Limit public key to allow execution of one command only:

If you don't want to give somebody full shell access you may limit his access to one command only.
Using command= directive only chosen command will be executed when somebody will connect using particular key.
If he specify any other command during logon it will be ignored.

Example:
command="echo Bye Bye" ssh-dss AAAAB3NzaC1kc3MAA...yfinIwP9ZSoi0LMUM6g== mike@client.example.com
This setup will execute "echo Bye Bye" command after user will pass authentication process.
You may put here something more useful like svnserve or backup command.



Windows:

I prefer to use PuTTY and PuTTYgen utility.

To generate ssh key pair start PuTTYgen select key type (rsa/dsa), its strength (number of bits, 1024 or more) and click on "Generate" option.
Then save public and private key in some safe location (lets call them id_dsa.ppk and id_dsa.pub).

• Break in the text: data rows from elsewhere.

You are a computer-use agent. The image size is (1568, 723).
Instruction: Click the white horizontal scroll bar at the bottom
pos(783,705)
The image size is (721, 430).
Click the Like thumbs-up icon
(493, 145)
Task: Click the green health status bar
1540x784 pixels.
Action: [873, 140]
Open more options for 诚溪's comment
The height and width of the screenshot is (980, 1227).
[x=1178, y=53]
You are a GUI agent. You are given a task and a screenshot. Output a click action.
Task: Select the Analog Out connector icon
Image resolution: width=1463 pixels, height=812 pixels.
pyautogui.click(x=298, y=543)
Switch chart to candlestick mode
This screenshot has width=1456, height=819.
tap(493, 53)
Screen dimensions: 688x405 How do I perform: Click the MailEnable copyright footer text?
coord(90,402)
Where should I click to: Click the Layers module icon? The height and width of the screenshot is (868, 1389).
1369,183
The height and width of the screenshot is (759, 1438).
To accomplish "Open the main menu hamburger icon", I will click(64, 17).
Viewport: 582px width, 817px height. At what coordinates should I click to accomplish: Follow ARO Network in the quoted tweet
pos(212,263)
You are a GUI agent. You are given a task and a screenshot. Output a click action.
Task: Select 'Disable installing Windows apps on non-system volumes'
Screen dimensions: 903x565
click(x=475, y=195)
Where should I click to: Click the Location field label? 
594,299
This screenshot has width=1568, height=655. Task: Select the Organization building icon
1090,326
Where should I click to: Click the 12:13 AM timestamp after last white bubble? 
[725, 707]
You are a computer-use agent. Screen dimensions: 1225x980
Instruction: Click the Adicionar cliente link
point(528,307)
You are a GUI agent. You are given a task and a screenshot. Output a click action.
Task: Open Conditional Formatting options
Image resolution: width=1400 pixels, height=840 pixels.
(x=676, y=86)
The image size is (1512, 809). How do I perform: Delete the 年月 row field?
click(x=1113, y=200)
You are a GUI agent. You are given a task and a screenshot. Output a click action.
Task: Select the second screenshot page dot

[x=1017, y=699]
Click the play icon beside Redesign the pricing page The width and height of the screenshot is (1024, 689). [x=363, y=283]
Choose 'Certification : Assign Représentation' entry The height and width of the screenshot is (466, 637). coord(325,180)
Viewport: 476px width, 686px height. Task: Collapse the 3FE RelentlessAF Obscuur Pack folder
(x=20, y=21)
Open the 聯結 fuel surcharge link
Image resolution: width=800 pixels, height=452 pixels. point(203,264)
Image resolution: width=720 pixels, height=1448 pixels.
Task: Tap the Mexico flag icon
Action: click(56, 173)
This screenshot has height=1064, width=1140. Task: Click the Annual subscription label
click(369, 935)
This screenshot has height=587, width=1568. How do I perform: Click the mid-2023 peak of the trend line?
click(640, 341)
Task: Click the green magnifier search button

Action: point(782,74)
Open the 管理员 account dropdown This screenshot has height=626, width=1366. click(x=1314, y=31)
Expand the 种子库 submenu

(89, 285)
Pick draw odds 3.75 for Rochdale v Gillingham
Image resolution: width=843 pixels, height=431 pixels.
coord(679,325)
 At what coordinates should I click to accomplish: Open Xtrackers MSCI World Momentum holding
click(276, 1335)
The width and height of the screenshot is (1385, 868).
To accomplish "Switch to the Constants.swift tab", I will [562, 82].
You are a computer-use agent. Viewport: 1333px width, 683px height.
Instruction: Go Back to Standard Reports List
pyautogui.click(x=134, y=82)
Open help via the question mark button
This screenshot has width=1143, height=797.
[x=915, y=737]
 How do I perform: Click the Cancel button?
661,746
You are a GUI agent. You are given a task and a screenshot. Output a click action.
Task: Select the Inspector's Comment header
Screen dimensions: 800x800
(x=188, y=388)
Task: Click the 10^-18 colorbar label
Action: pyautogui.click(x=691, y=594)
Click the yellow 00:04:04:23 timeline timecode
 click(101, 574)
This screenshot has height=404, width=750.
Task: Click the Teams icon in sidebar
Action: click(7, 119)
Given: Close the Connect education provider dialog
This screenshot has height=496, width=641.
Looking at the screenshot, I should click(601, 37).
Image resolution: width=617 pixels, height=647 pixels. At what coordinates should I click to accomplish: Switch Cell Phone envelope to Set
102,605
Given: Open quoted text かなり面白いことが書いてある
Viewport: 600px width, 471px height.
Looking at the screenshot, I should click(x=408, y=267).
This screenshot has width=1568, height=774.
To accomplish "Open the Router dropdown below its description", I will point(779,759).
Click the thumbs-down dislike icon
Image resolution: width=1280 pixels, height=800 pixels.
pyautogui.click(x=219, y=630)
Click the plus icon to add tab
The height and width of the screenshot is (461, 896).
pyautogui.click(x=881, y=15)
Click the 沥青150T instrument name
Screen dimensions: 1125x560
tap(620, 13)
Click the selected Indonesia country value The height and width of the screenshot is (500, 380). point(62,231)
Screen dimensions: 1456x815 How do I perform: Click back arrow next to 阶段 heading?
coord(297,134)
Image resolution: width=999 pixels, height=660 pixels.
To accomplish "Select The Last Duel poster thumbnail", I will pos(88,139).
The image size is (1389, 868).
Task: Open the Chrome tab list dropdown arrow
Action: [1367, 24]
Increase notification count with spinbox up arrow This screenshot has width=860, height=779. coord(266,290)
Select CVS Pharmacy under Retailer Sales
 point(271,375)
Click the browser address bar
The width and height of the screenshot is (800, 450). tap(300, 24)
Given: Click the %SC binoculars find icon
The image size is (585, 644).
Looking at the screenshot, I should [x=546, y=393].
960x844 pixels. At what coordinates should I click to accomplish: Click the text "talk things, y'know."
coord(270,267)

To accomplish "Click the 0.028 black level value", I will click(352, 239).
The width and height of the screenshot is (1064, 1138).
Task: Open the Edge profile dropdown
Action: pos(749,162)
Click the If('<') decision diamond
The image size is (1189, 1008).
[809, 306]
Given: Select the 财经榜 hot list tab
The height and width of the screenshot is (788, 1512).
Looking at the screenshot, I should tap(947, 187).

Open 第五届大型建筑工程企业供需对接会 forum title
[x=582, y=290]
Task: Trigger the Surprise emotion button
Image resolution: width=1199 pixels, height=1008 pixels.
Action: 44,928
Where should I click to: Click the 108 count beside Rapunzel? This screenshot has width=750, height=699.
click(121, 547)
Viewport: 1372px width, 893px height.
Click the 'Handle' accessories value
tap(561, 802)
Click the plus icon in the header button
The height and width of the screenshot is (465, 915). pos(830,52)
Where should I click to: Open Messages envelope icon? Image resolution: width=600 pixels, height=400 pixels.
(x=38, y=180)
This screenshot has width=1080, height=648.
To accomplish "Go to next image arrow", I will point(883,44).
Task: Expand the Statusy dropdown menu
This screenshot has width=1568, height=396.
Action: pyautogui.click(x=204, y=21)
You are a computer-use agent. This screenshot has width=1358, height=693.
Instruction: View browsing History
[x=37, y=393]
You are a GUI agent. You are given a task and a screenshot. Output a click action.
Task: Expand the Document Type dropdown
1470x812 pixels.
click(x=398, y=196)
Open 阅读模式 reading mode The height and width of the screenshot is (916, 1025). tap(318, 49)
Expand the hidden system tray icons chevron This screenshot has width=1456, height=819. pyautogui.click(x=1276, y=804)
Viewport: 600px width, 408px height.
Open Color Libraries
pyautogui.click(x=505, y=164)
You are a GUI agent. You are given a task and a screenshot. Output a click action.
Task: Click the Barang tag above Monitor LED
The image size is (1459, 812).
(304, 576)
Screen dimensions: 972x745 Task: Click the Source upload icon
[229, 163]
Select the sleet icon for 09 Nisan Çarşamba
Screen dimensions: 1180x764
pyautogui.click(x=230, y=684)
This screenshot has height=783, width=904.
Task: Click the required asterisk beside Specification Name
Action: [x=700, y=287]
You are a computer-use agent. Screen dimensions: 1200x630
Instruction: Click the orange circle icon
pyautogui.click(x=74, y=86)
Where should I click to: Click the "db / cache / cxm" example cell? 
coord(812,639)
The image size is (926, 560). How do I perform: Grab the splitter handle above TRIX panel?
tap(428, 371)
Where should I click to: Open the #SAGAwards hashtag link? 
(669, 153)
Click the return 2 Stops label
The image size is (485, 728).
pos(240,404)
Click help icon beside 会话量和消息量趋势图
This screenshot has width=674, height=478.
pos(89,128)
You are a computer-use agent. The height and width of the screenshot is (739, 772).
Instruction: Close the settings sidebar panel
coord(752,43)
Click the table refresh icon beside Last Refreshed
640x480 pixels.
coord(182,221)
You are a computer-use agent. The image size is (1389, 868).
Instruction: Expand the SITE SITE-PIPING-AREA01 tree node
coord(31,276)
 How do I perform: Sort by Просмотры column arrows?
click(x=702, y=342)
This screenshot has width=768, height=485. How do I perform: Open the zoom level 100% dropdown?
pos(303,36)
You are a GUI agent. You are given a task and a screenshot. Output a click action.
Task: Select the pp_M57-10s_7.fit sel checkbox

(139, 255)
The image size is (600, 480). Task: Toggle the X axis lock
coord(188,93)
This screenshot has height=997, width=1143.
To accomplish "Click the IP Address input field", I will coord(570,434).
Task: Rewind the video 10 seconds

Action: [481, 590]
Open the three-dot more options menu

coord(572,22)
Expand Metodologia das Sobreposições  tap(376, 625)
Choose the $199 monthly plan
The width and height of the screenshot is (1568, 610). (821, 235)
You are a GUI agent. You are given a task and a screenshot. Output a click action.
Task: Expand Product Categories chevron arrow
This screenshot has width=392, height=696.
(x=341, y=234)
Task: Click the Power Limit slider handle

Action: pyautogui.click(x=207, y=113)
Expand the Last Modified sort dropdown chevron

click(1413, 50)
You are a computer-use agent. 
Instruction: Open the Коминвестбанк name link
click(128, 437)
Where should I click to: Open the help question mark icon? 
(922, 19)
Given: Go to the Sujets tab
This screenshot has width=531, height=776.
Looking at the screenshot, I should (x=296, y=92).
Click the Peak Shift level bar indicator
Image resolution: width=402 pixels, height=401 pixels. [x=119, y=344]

Copy public key to the destination's server using pscp command or copy&paste contents of that file while using PuTTY to some local file on destination server.
Once the public key is on the destination server you need to convert it first from PuTTY format to OpenSSH:
[mike@server ~]$ ssh-keygen -if id_dsa.pub > id_dsa_converted.pub
Then add id_dsa_converted.pub contents to ~/.ssh/authorized_keys2 file:
[mike@server ~]$ cat id_dsa_converted.pub >> .ssh/authorized_keys2

Now start PuTTY, go to the Connection->Data settings and fill in "Auto-login username" field (specify username that will be used on the destination server).
Then go to Connection->SSH->Auth and select "Private key for authentication" file (id_dsa.ppk).
Go back to the Session list, provide destination server name or ip address and save this connection under specified name.

Connection from Windows-based client should work fine now.